Driving licence has a section on the back for opting in to Kidney and or Multi Organ donor. It has space for licensee signature only. If it doesn't 'work' then it seems pointless and misleading to have it there at all...
It seems odd to me that you are required to have your next of kin to approve of your noble decision.


----------



## Nige (5 Jun 2007)

Crugers said:


> It seems odd to me that you are required to have your next of kin to approve of your noble decision.


 
Odd as it is, it is the practice in Ireland.

GED, if you don't marry your partner you are correct in saying your parents remain your next of kin.

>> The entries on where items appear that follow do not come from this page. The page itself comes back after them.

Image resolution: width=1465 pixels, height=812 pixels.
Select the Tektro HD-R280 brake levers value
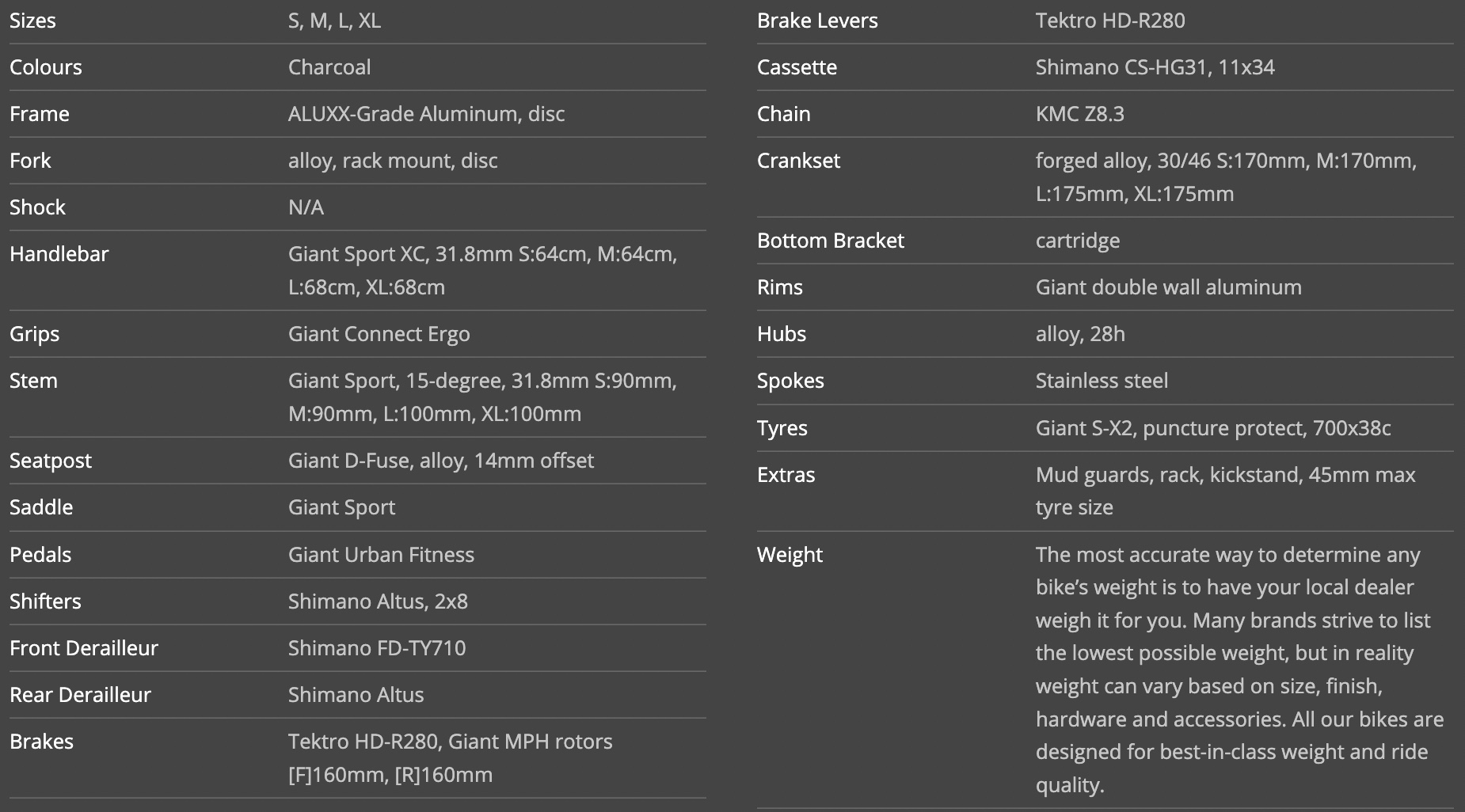1110,21
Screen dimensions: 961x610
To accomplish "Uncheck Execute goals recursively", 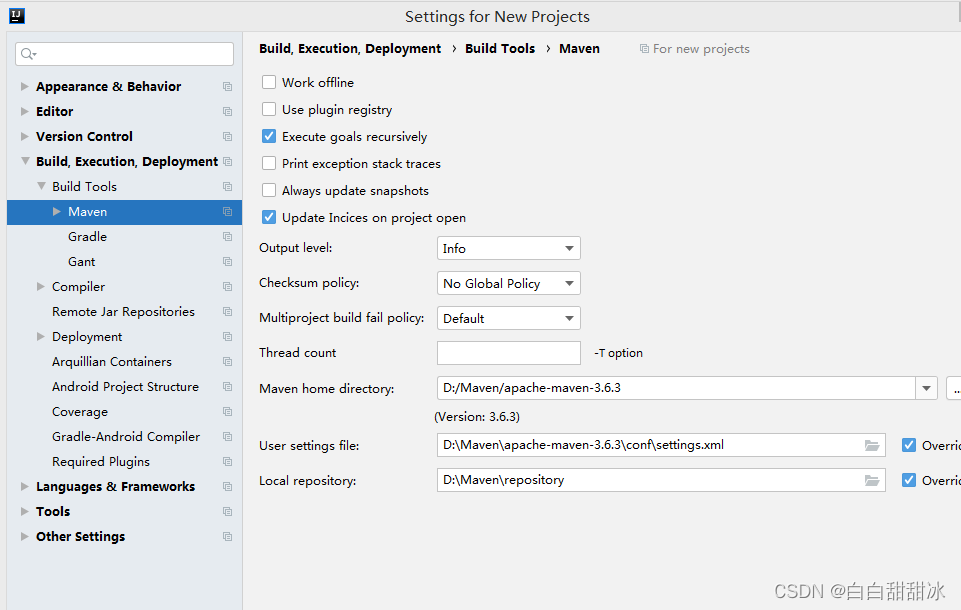I will tap(269, 136).
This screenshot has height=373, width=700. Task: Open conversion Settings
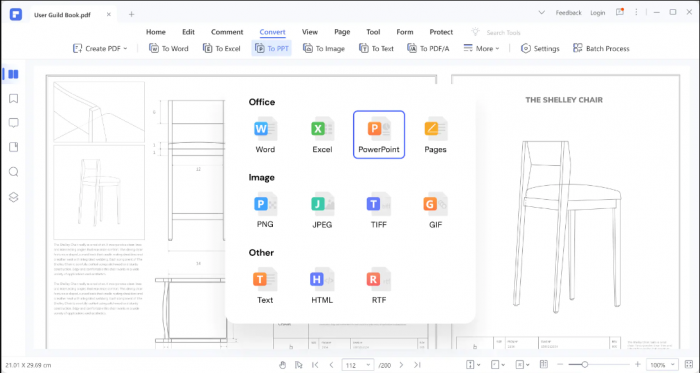tap(540, 48)
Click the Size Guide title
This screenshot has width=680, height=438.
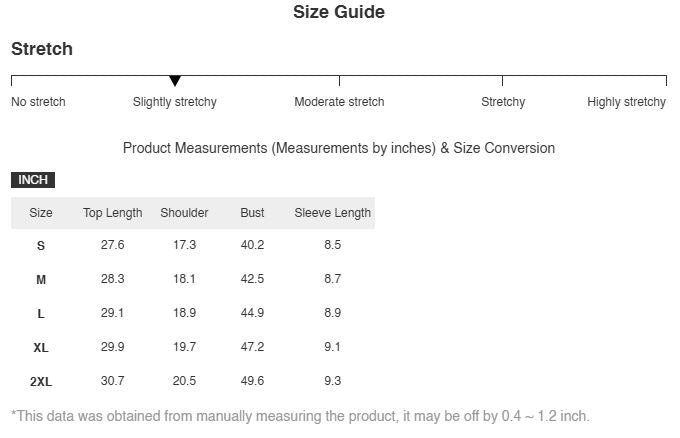[x=339, y=13]
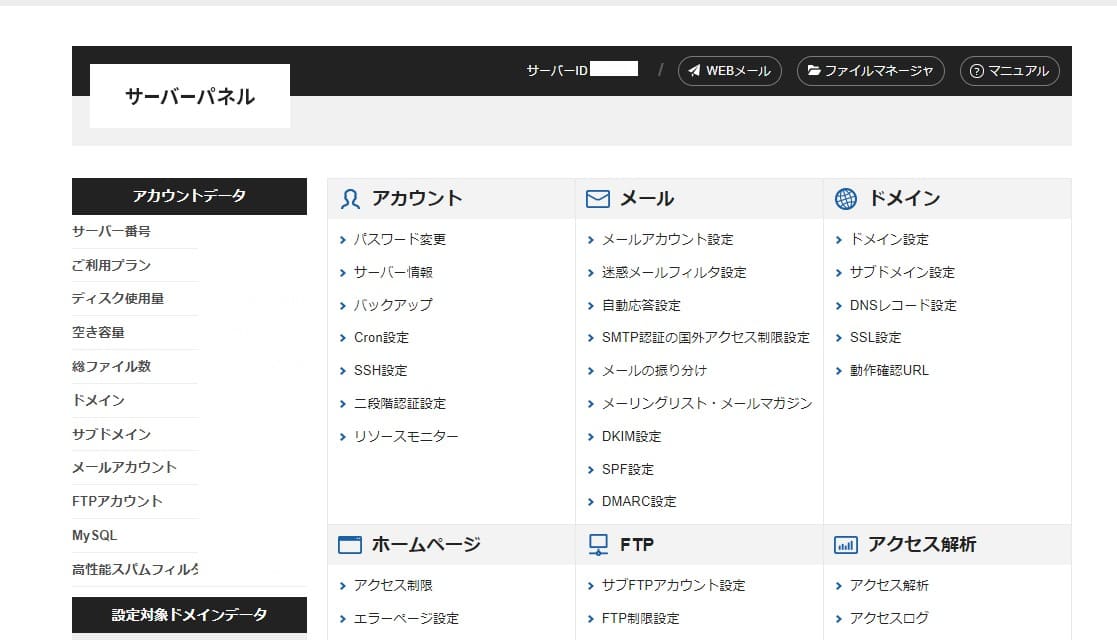The width and height of the screenshot is (1117, 640).
Task: Open the サーバーパネル home logo
Action: (189, 95)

This is a problem not only in relation to organ donation but also consent for medical procedures if you are not in a position to make a decision. 

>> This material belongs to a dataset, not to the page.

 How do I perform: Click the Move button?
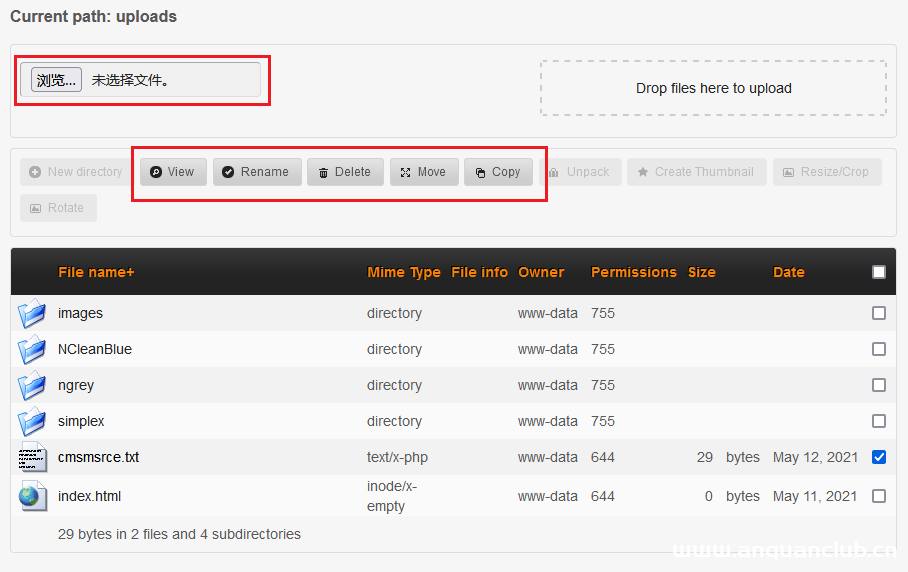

However (and maybe some solicitors on here can confirm) I think that it may be possible to give power of attorney to your partner in such circumstances.


----------



## nelly (5 Jun 2007)

religion aside  I know someone who got married to their partner in a registry office for reasons not unlike this one, no ceremony or readings or anything just signing the certificate to say they were legally married, end of. Maybe its something you might consider.


----------



## Lauren (5 Jun 2007)

Nelly, OP already stated they had no intentions of marrying....pretty clear..


----------



## TDON (5 Jun 2007)

Hi GED, 

This is just an idea but I have often thought of drawing up a Living Will as I would hate someone else to make decisions for me if I were in a coma. Have been putting it on the long finger, but this is a site with an Irish flag and the price quoted in Euro. It just might give you an indication of what you can do in relation to the above. 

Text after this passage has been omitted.